Parliamoci chiaro, partorire, benché sia la cosa più naturale del mondo, prevede cambiamenti con cui occorre scendere a compromessi.
Innanzitutto la gravidanza comporta uno stravolgimento fisico: il corpo si espande diventando un amabile contenitore di vita; le gambe si gonfiano; la pelle si trasforma; il viso si ingrossa e ogni donna sembra perdere tutto il suo fascino.
Le persone guardano le future mamme con tenerezza; cedono loro il posto sull’autobus; gli fanno mangiare qualsiasi cosa per scongiurare le fantomatiche “voglie”. Insomma gliele danno tutte vinte. Come fossero bambine, incastrate, loro malgrado, in un corpo da anziane, a causa dei movimenti rallentati, impacciati e affaticati.
In alcuni casi sono prigioniere delle celebri nausee, che le condizionano per almeno i primi tre-quattro mesi di gestazione; hanno difficoltà nel vestire e limitazioni nel mangiare; diventano vittime di un countdown inesorabile verso un lieto fine che sembra non volere mai arrivare.
Un percorso che culmina nel momento del travaglio: l’ultimo passo, il dolore più forte che ogni donna deve affronatre prima di dare alla luce il suo piccolo miracolo.
Essere mamma è un impegno che inizia nel momento stesso in cui si decide di farlo. In un primo momento c’è l’ansia del concepimento, dove la speranza si alterna allo sconforto (qualora non si riuscisse subito nell’intento). Poi c’è la fecondazione e l’inizio di 9 mesi nei quali ogni donna si dedica totalmente alla vita che le cresce dentro. Infine il dolore immenso del parto, prima della gioia più grande: un figlio che sarà il vero e unico motivo della sua esistenza.
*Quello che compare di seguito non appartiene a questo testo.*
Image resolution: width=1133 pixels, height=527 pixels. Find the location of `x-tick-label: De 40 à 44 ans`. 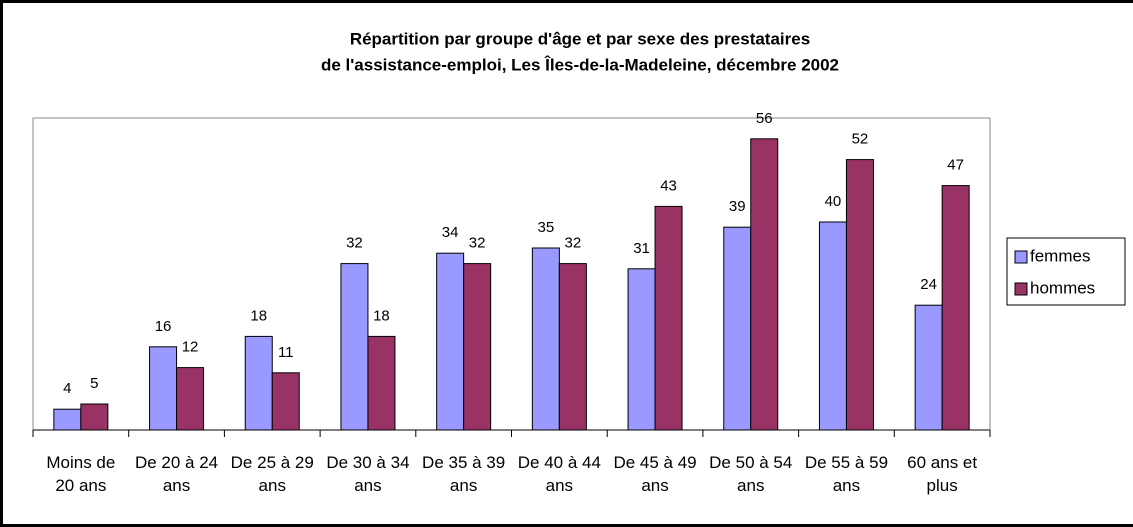

x-tick-label: De 40 à 44 ans is located at coordinates (559, 474). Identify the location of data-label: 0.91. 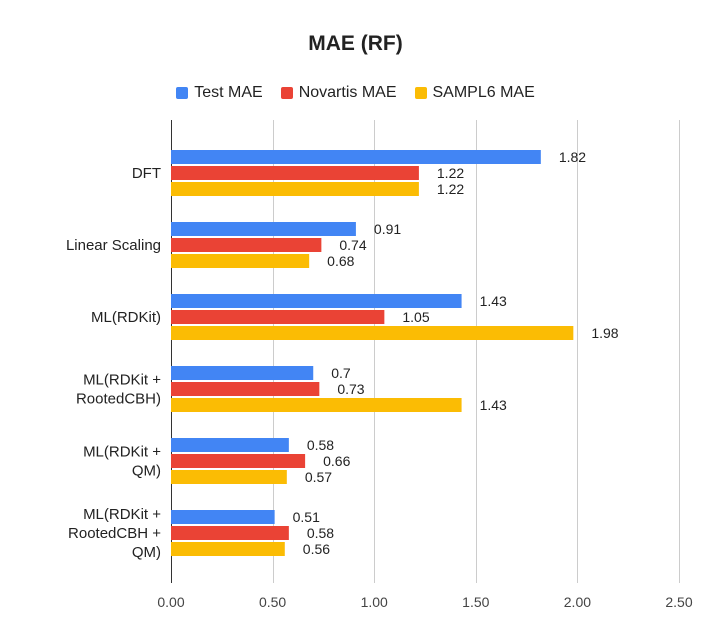
(388, 229).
Per molte donne il parto ha conseguenze indelebili, mutamenti fisici e psicologici che si riflettono sull’intero arco della vita. I padri, per quanto meravigliosi, cominciano a sentirsi tali solo quando vedono il bambino e iniziano a interagire con lui. Per questo alcune donne non si sentono capite dai loro compagni.
Un altro tema connesso alla gravidanza è senz’altro la sindrome post partum. Un pensiero preminente, che nel tempo ha assunto i tratti di uno spauracchio da esorcizzare.
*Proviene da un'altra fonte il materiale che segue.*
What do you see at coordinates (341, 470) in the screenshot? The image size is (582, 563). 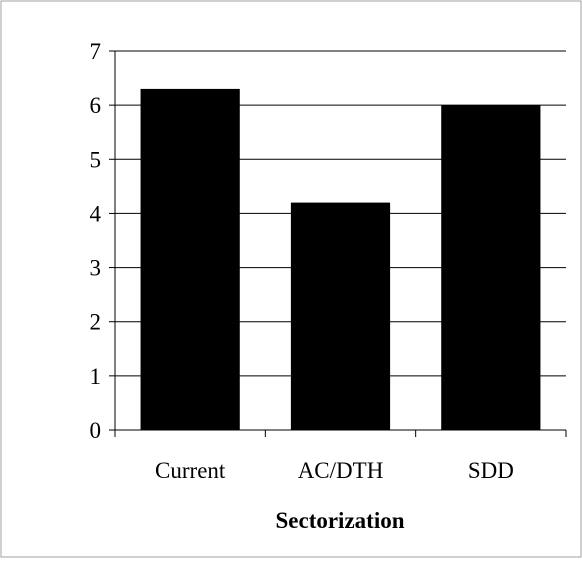 I see `x-category-label: AC/DTH` at bounding box center [341, 470].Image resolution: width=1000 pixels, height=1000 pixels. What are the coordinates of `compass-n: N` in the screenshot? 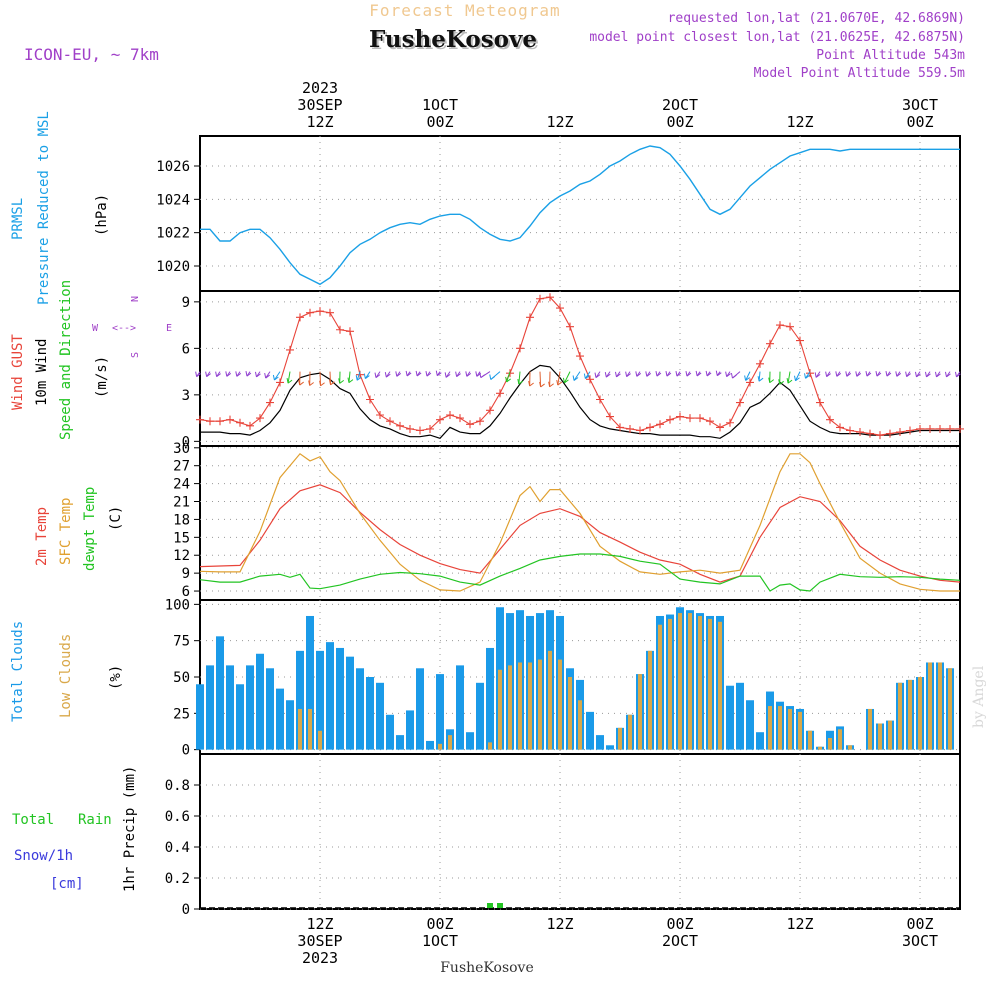 It's located at (136, 299).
Niente di più sbagliato. Questa fase non va demonizzata, catalogandola semplicemente come una forma evidente di depressione, con sintomi invalidanti conclamati, bensì va vissuta come un periodo in cui occorre soddisfare le proprie esigenze di donna, compagna e mamma e al contempo anticipare quelle del neonato.
Tutto ciò in uno scenario che il più delle volte prevede il rientro a lavoro, una casa da mandare avanti e la necessità di tornare a essere la “donna” del proprio uomo. Sicuramente non si tratta di una passeggiata.
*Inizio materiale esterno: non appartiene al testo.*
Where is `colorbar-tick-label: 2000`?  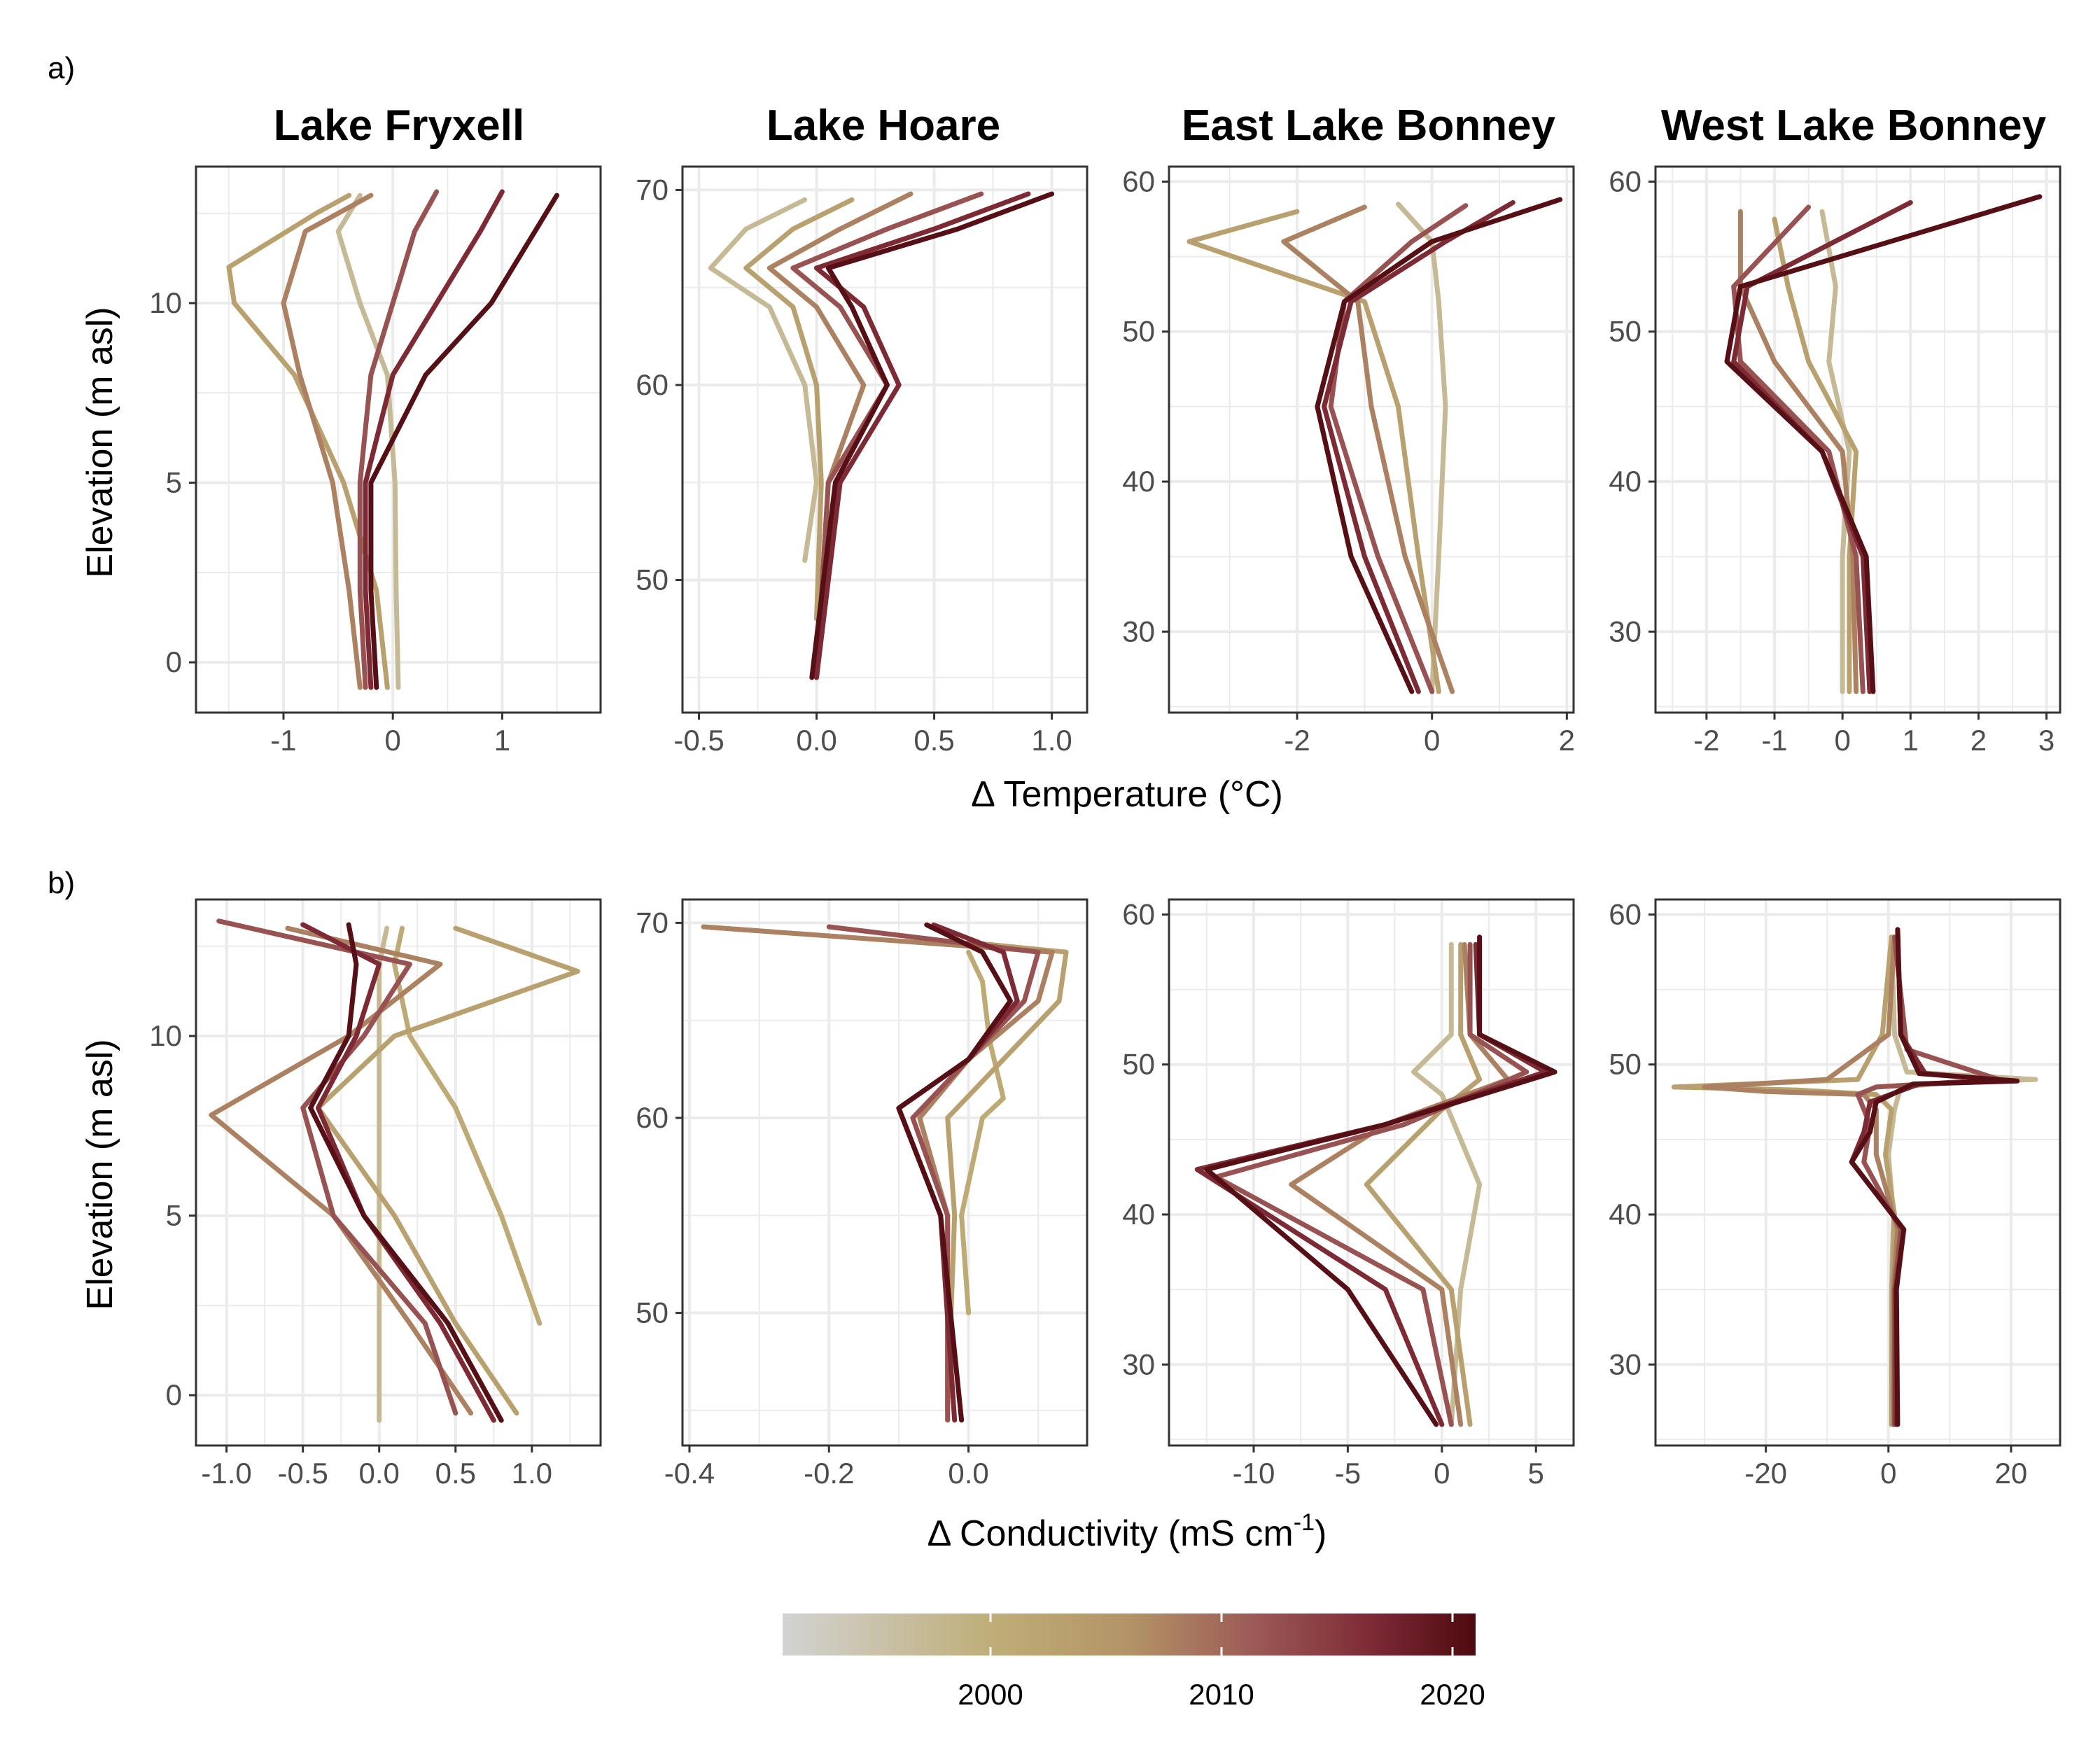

Per questo motivo è fondamentale supportare la donna il più possibile: non farle notare dove non riesce ad arrivare, ma apprezzarla per tutto ciò che riesce a fare; farla sentire, sempre e comunque, bella, donna, individuo distinto e separato dal proprio bambino; aiutarla a ritagliarsi del tempo per sé, per le sue cose e per i suoi interessi; stimolarla a fare sport, a prendere un caffè con le amiche, ad andare dal parrucchiere.
Riscoprirsi come donna diventa imprescindibile per creare il giusto senso di maternità. Un senso sano ed equilibrato che deve fungere da valore aggiunto e completamento naturale per l’individuo e per la coppia.